Gold Market Analysis: On Thursday (August 22), gold prices declined during U.S. trading hours, hovering around $2480 per ounce. The latest data showing that the U.S. housing market ended a four-month decline and met expectations for July contributed to this drop. Shortly after the housing data release, spot gold fell to a new intraday low of $2470.34, representing a 1.51% decrease on the day. Economists are closely monitoring the U.S. housing market due to its significant role in economic activity. The real estate sector has struggled under the Fed’s most aggressive rate hikes in 40 years, but expectations are that the Fed will enter a rate-cutting cycle starting in September. In addition to initial jobless claims data, the market is also focused on Federal Reserve Chairman Jerome Powell’s upcoming speech at the Jackson Hole symposium. This will be a key event this weekend, with investors looking for more clues about the Fed’s monetary policy direction. Overall, although a slight increase in jobless claims reflects a gradual cooling in the labor market, it has not shaken the market’s confidence in the Fed’s expected rate cuts. The gold market is currently in a period of adjustment, and investors need to watch closely for statements from Fed officials and future data to gauge the next movements in gold prices. In the coming weeks, the market will continue to digest this information, potentially leading to increased short-term volatility in gold prices. However, from a medium- to long-term perspective, gold still has room for growth given potential further easing by the Fed.
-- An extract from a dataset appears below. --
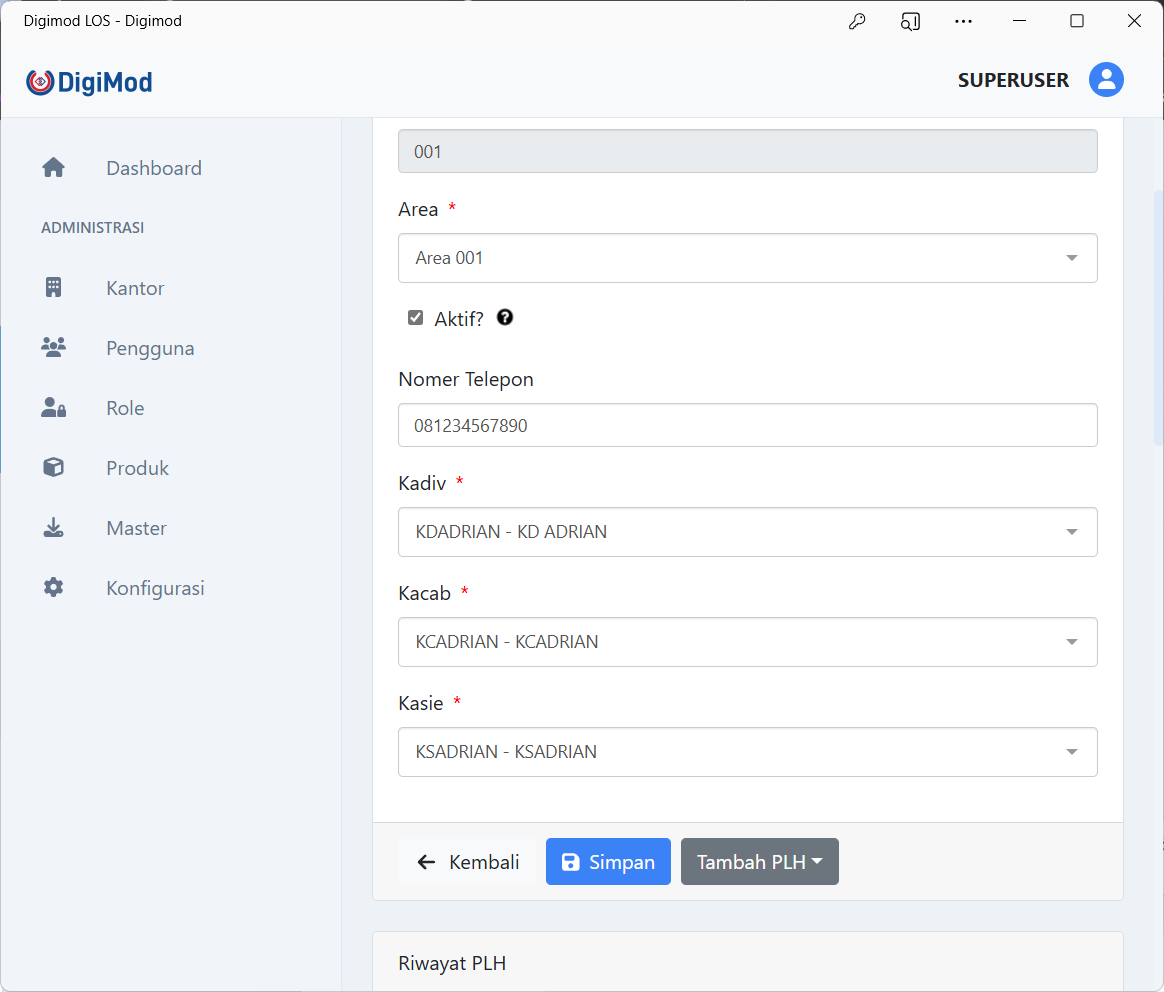Click the Role user-lock icon
Viewport: 1164px width, 992px height.
point(54,408)
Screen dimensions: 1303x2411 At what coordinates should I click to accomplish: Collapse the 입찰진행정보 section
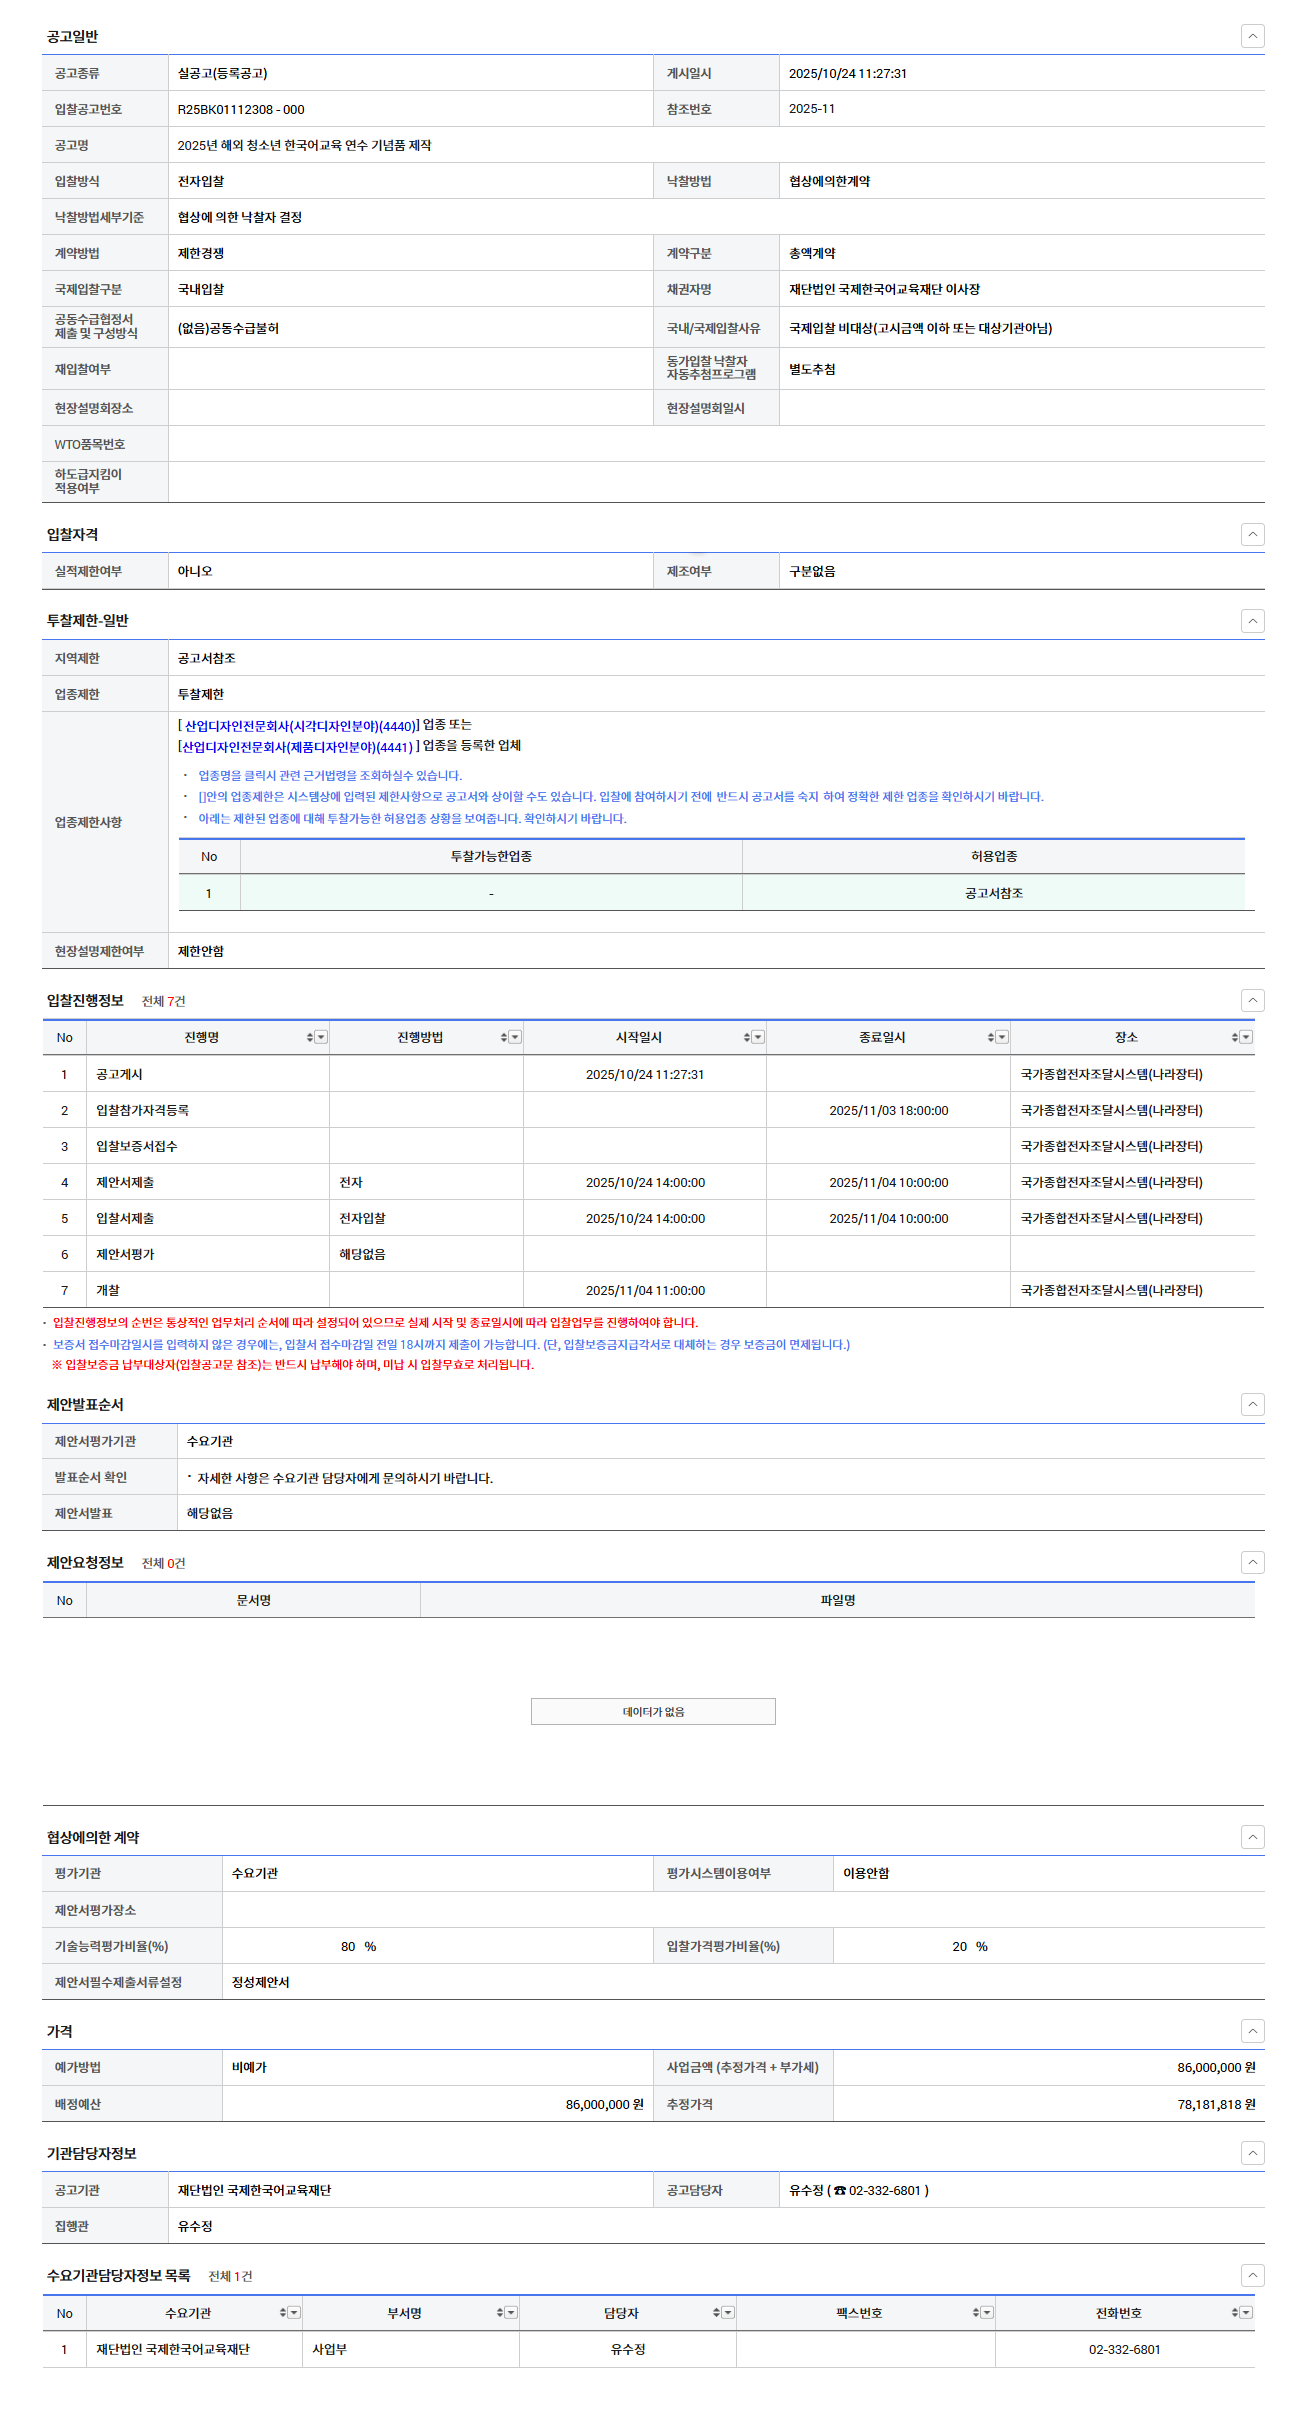click(x=1252, y=1000)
The expectation of Fed rate cuts remains a significant factor for the gold market. As interest rates decline, the opportunity cost of holding non-yielding assets decreases, which usually supports gold prices. Nonetheless, the market seems to have fully priced in a 25-basis-point rate cut in September, reflected in the moderate correction in gold prices.
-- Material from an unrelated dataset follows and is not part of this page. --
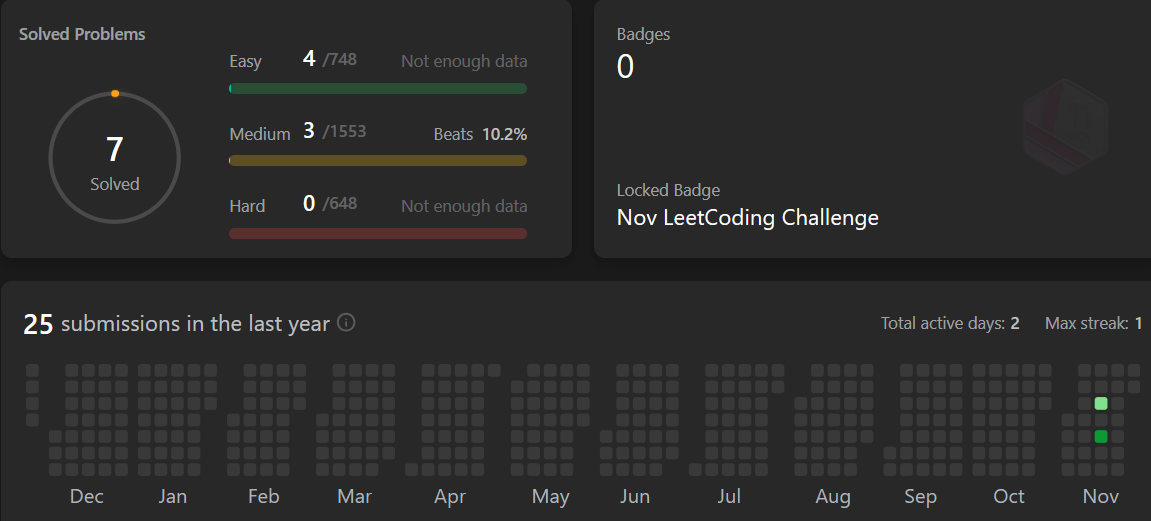This screenshot has width=1151, height=521.
Task: Click the green Easy progress bar
Action: click(378, 89)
Gold Strategy for Today: It is recommended to focus primarily on buying the dips and secondarily on selling the rallies. Watch for resistance at 2505 and support at 2475.
Crude Oil Market Analysis: On Thursday (August 22), despite optimistic U.S. economic data boosting sentiments about American demand, concerns about weakened demand forecasts from major Asian countries persist, leading to global demand concerns. The worsening Russia-Ukraine conflict has provided some support to oil prices, but the initiation of ceasefire talks in the Middle East has eased supply disruption fears, which could drag down oil prices. Technically, the daily moving averages are intertwined, suggesting short-term fluctuations. Looking ahead, Brent crude oil prices may continue to face pressure, with market attention possibly shifting to the Federal Reserve’s September meeting, where interest rate decisions could significantly impact oil prices. Although U.S. economic data has provided some support, the overall outlook remains pessimistic due to economic slowdowns in various regions and increased supply from Libya, continuing to exert downward pressure on the market.
Crude Oil Strategy for Today: It is advised to focus mainly on selling the rallies and secondarily on buying the dips. Watch for resistance at 74.3 and support at 71.3.
Note: Please exercise caution in your operations; these suggestions are for reference only.